*Text shown:*

----

Mr. William C. Nell read an eloquent essay on the rights of woman, in which he took occasion to bestow a high eulogium on the moral and intellectual graces of the sex, and complimenting them in the highest manner, at the same time denouncing man as a tyrant, and styling woman as the better part of creation.
Lucretia Mott took some exceptions to the remarks of this gentleman, and the fulsome adulation and flattery he had bestowed on her sex. She said that man was not by nature a tyrant, but had been made tyrannical by the power which had by general consent been conferred upon him. She merely wished that woman might be entitled to equal rights, and acknowledged as the equal of man, not his superior.
Several gentlemen then addressed the convention, and Mr. Colton, of New Haven, Conn., spoke feelingly of his regard for woman, and deprecated the idea of her going out of her proper sphere and engaging in the strifes and contentions of the political world, and of her occupying the pulpit as a teacher of the people.
The male speakers generally were disposed to allow all the privileges contended for by woman, with the exception of the elective franchise.
Lucretia Mott replied in a speech of great sarcasm and eloquence, contending that the gentlemen were rather begging the question. She said the gentleman from New Haven had objected to woman's occupying the pulpit, and indeed she could not see how any one educated in New Haven, Connecticut, could think otherwise than he did. She said we have all got our notions too much from the Clergy, instead of the Bible. The Bible, she contended, had none of the prohibitions of the kind in regard to women, but spoke of the honorable women not a few, etc.

----

*Extracted material:*

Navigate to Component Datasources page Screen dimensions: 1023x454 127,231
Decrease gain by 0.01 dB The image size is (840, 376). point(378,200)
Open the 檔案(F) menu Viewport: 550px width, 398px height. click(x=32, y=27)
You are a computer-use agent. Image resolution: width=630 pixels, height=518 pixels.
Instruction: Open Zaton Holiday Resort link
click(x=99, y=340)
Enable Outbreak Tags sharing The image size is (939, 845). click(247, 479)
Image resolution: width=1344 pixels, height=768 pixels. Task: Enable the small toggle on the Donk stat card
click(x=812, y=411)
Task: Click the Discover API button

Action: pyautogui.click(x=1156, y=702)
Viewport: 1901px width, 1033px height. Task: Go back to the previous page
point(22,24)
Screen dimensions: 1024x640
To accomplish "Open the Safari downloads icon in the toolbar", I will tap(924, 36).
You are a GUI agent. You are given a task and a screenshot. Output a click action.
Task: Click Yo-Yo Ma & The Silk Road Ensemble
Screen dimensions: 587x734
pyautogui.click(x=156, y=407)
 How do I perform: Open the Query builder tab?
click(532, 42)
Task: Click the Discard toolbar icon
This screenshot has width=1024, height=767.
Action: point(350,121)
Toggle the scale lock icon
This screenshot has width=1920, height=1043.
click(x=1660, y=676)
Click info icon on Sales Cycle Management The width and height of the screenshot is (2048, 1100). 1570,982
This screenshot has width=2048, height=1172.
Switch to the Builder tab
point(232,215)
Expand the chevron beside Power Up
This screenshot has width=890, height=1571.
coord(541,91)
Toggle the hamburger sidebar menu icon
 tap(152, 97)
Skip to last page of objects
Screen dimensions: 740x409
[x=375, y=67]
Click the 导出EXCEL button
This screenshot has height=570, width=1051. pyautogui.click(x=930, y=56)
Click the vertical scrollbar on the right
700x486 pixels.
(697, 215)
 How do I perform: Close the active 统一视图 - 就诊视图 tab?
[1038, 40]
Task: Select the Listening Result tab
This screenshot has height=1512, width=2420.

----

Please copy the passage of the convention report from "Lucretia Mott took" to "the elective franchise." word for word. The data above comes from a different source than the convention report.

Lucretia Mott took some exceptions to the remarks of this gentleman, and the fulsome adulation and flattery he had bestowed on her sex. She said that man was not by nature a tyrant, but had been made tyrannical by the power which had by general consent been conferred upon him. She merely wished that woman might be entitled to equal rights, and acknowledged as the equal of man, not his superior.
Several gentlemen then addressed the convention, and Mr. Colton, of New Haven, Conn., spoke feelingly of his regard for woman, and deprecated the idea of her going out of her proper sphere and engaging in the strifes and contentions of the political world, and of her occupying the pulpit as a teacher of the people.
The male speakers generally were disposed to allow all the privileges contended for by woman, with the exception of the elective franchise.